**REQUIREMENT**
Among the lines below, count those with "Page". Give only the number.

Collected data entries
--- START ---

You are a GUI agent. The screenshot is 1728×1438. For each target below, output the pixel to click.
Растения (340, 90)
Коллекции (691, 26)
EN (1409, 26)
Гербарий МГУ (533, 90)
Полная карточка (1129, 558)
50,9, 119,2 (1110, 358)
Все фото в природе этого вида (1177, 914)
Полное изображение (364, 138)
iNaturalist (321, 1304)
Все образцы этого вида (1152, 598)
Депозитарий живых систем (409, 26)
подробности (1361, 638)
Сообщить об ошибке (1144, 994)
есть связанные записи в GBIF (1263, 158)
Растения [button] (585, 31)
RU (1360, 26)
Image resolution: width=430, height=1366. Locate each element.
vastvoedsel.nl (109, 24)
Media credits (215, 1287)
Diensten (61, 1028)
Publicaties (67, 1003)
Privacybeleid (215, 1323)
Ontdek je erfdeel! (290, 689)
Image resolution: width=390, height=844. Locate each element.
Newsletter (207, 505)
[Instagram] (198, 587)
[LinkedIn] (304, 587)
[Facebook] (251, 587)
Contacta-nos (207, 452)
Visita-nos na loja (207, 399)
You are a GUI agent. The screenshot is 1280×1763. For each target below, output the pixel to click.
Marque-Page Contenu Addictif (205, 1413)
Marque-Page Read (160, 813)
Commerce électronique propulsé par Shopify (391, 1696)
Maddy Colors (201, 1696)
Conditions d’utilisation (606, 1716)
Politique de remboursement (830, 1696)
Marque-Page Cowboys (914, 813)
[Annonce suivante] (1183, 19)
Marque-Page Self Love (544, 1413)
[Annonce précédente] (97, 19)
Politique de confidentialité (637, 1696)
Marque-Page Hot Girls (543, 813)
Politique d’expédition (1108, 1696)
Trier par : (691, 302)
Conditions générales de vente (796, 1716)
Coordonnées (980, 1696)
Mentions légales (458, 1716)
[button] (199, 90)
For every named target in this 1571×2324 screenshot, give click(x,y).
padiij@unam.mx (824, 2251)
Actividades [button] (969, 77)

--- END ---

**EXERCISE OUTPUT**
5